- Task objective:
Update the data from the line with "Where should I click to: Point to the 15" to the line with "tap(274, 98)", changing every "x axis" to "horizontal axis" and leaving all else the same.

- Information supplied:
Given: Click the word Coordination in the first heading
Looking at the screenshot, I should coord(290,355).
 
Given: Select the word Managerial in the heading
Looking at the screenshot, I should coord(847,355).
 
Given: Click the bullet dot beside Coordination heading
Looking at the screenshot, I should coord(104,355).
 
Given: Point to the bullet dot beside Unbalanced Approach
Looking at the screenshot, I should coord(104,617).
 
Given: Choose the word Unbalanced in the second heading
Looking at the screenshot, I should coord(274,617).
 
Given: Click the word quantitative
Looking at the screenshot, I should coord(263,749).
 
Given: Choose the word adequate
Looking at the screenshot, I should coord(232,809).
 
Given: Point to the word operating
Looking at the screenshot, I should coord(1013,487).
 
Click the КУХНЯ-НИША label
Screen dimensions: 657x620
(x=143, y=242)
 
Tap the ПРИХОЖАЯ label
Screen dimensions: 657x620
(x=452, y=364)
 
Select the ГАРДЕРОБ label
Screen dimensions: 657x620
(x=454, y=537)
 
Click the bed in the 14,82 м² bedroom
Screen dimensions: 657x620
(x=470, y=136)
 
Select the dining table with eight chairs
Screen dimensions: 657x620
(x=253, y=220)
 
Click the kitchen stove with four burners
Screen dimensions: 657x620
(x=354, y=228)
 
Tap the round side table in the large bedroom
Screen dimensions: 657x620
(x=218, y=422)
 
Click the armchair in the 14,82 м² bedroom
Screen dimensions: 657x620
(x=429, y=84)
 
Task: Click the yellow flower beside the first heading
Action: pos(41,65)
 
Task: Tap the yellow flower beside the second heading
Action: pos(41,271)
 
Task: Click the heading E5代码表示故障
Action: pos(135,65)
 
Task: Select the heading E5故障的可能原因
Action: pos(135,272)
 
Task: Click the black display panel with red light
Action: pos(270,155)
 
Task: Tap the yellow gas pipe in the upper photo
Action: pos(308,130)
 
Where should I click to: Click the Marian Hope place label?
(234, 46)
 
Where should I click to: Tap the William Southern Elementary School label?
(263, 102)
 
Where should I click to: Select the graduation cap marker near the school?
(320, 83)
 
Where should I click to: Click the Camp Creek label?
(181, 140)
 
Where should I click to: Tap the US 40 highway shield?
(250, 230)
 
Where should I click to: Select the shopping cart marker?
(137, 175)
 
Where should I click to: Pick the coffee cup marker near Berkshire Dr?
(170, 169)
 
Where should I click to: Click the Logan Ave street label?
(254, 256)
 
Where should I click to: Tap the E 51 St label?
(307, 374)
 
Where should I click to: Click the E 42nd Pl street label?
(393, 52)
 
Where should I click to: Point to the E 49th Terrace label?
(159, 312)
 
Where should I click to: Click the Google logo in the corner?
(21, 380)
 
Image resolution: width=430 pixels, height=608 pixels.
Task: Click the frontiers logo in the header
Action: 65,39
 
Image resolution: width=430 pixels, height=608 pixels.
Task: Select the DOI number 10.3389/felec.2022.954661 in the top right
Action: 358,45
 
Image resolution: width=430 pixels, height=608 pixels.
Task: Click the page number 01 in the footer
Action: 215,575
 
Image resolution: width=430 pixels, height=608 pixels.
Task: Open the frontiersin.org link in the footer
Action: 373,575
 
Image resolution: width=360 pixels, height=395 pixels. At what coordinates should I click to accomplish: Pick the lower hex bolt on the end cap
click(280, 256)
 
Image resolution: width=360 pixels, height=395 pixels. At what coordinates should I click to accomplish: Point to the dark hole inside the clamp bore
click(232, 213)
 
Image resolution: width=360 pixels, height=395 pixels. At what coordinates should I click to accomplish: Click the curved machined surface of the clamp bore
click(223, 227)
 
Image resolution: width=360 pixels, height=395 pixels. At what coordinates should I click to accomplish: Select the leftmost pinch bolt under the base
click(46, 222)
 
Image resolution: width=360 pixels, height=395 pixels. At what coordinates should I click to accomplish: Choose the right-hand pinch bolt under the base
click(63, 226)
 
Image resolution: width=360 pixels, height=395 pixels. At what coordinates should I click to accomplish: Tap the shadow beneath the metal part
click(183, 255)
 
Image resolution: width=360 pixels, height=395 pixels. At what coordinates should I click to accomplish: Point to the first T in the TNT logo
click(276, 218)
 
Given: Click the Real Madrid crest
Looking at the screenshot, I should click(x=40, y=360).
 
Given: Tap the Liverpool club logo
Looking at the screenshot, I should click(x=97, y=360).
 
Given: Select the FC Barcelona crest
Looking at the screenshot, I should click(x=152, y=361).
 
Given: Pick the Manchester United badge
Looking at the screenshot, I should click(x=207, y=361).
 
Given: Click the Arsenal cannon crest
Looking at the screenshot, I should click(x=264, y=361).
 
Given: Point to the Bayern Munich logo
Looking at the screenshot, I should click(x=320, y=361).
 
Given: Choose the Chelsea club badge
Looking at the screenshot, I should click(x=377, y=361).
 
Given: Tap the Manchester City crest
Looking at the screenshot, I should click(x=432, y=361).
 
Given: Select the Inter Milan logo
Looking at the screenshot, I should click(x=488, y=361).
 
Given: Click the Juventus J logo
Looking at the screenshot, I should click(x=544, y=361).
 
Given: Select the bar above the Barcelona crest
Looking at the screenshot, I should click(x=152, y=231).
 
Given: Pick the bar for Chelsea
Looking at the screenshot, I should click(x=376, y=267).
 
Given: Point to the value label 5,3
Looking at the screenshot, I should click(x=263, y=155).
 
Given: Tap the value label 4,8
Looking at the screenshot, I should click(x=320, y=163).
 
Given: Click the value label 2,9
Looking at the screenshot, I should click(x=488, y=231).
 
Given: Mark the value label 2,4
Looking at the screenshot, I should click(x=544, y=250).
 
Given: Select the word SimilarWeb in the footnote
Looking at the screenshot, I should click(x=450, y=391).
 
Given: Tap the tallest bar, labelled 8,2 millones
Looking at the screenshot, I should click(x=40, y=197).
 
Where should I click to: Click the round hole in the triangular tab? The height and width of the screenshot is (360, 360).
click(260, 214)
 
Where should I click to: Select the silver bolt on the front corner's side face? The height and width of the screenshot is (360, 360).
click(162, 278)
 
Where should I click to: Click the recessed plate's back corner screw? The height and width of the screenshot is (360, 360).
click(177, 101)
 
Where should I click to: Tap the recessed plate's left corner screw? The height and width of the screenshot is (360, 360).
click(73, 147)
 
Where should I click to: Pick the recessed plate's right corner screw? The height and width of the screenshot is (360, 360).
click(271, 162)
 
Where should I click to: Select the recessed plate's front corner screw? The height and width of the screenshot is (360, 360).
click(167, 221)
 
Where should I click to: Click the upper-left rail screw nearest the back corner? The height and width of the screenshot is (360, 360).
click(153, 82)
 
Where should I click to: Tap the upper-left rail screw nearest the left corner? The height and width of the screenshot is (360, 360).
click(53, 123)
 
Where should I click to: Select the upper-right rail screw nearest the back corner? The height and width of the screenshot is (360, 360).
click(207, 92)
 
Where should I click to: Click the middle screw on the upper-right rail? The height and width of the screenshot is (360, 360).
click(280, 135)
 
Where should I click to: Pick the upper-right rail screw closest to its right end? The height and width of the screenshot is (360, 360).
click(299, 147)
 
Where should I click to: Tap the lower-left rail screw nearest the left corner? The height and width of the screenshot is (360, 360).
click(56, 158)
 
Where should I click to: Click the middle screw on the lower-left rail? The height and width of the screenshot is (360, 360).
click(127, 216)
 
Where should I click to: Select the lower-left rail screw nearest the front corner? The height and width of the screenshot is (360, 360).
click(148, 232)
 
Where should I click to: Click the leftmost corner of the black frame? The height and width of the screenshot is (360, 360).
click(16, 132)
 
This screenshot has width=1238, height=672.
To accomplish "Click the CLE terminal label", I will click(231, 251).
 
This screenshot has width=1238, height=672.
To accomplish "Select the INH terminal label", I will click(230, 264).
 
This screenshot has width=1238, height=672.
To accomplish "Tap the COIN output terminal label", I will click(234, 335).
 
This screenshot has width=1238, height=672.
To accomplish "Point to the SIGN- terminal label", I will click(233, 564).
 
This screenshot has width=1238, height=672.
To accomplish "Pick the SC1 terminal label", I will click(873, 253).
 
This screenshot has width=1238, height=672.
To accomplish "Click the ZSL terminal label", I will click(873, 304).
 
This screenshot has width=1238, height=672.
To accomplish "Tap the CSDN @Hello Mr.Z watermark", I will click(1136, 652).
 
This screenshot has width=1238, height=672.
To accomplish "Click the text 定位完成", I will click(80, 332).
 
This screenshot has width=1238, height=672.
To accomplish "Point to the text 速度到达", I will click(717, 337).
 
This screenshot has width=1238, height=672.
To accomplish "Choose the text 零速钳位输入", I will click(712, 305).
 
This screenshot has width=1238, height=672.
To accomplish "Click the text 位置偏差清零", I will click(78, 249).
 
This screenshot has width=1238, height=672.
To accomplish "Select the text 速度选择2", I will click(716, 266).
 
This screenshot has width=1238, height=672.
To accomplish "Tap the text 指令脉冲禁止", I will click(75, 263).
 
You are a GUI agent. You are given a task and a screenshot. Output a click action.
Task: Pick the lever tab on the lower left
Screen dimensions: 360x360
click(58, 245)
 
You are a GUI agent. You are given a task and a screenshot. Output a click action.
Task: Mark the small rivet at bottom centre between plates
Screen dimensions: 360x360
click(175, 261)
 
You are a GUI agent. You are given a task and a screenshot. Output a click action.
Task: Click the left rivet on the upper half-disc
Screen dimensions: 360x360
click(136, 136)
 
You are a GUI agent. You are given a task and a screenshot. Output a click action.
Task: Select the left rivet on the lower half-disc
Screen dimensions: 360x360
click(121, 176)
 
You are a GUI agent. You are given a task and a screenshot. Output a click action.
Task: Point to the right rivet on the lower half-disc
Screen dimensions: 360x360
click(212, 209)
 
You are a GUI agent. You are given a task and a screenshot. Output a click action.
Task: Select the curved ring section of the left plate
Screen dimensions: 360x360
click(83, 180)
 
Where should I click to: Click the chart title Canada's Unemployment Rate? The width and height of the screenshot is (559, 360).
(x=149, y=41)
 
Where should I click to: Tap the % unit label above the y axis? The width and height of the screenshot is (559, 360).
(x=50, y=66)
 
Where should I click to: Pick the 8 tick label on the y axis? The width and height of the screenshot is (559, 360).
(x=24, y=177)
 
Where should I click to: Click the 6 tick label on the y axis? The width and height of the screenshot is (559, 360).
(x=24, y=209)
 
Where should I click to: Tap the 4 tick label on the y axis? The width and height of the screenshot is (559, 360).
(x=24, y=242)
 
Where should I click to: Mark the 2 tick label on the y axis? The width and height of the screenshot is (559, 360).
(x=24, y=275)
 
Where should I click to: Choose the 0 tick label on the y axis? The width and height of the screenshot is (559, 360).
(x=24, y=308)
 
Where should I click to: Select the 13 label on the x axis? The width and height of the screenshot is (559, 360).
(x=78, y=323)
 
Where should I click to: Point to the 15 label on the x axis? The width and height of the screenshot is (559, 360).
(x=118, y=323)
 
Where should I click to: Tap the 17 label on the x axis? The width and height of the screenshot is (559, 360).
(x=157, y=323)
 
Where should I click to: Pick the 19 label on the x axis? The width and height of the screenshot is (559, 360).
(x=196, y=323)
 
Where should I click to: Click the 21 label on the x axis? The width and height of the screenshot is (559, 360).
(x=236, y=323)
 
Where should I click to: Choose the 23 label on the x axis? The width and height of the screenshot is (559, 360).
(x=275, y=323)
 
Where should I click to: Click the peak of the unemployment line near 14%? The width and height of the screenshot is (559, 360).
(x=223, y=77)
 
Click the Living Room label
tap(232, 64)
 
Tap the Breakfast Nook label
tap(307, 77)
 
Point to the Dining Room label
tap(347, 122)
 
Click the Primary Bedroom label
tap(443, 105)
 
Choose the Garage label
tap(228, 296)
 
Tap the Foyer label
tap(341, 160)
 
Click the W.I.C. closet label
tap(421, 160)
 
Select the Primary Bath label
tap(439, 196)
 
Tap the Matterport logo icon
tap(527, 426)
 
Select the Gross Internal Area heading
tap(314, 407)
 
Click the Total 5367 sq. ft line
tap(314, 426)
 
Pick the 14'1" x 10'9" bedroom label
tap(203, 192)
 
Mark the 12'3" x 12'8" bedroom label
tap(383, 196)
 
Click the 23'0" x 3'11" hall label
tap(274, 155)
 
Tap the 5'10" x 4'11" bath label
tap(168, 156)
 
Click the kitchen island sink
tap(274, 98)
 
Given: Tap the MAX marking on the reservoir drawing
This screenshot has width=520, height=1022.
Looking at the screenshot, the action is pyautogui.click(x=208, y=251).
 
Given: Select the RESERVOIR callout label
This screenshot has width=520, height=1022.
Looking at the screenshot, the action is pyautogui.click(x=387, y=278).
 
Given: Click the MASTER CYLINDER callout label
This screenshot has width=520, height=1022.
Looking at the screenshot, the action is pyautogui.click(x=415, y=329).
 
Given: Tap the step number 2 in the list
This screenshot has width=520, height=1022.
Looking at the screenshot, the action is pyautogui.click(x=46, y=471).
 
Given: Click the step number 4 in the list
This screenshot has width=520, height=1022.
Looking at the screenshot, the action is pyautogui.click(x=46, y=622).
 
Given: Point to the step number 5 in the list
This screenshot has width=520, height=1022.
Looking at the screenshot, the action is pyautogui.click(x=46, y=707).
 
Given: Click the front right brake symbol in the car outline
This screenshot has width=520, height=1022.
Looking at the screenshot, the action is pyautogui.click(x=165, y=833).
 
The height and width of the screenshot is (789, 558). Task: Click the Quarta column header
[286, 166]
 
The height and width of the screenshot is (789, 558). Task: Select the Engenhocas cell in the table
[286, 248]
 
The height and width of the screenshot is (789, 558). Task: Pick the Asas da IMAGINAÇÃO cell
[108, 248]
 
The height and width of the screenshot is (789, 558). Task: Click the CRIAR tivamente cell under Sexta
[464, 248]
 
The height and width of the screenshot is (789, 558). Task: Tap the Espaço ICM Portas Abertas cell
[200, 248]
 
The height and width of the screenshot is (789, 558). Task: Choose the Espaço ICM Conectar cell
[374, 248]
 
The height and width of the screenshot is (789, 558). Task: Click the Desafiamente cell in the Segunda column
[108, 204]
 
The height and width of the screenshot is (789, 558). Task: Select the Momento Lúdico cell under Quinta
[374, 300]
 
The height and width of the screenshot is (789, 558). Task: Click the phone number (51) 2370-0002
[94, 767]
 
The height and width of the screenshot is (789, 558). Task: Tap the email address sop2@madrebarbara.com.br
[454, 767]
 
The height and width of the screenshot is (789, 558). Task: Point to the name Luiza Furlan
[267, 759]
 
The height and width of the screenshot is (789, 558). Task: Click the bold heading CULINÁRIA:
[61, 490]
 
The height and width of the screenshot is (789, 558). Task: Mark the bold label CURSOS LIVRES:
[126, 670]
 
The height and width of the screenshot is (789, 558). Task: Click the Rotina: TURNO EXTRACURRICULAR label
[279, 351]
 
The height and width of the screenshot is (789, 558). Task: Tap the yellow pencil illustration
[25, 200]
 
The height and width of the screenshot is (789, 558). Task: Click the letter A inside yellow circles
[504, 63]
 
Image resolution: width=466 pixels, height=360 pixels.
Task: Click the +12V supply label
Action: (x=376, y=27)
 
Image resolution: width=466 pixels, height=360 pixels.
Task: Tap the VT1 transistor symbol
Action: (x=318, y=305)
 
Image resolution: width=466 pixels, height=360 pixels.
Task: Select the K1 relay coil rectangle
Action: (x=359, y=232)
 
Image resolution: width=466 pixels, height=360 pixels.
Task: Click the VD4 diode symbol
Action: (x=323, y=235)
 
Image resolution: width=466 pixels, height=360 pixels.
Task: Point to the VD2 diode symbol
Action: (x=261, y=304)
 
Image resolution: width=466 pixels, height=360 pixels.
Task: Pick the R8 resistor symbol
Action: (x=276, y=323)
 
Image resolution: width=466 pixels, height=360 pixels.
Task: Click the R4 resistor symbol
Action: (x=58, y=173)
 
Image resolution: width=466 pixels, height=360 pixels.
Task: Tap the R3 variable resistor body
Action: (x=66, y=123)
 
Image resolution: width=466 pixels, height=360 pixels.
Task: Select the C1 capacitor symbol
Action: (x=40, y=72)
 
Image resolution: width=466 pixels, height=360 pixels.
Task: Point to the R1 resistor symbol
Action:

- Output of the task:
Where should I click to: Point to the 15 label on the horizontal axis? The width and height of the screenshot is (559, 360).
(x=118, y=323)
 
Where should I click to: Tap the 17 label on the horizontal axis? The width and height of the screenshot is (559, 360).
(x=157, y=323)
 
Where should I click to: Pick the 19 label on the horizontal axis? The width and height of the screenshot is (559, 360).
(x=196, y=323)
 
Where should I click to: Click the 21 label on the horizontal axis? The width and height of the screenshot is (559, 360).
(x=236, y=323)
 
Where should I click to: Choose the 23 label on the horizontal axis? The width and height of the screenshot is (559, 360).
(x=275, y=323)
 
Where should I click to: Click the peak of the unemployment line near 14%? The width and height of the screenshot is (559, 360).
(x=223, y=77)
 
Click the Living Room label
tap(232, 64)
 
Tap the Breakfast Nook label
tap(307, 77)
 
Point to the Dining Room label
tap(347, 122)
 
Click the Primary Bedroom label
tap(443, 105)
 
Choose the Garage label
tap(228, 296)
 
Tap the Foyer label
tap(341, 160)
 
Click the W.I.C. closet label
tap(421, 160)
 
Select the Primary Bath label
tap(439, 196)
 
Tap the Matterport logo icon
tap(527, 426)
 
Select the Gross Internal Area heading
tap(314, 407)
 
Click the Total 5367 sq. ft line
tap(314, 426)
 
Pick the 14'1" x 10'9" bedroom label
tap(203, 192)
 
Mark the 12'3" x 12'8" bedroom label
tap(383, 196)
 
Click the 23'0" x 3'11" hall label
tap(274, 155)
 
Tap the 5'10" x 4'11" bath label
tap(168, 156)
 
Click the kitchen island sink
tap(274, 98)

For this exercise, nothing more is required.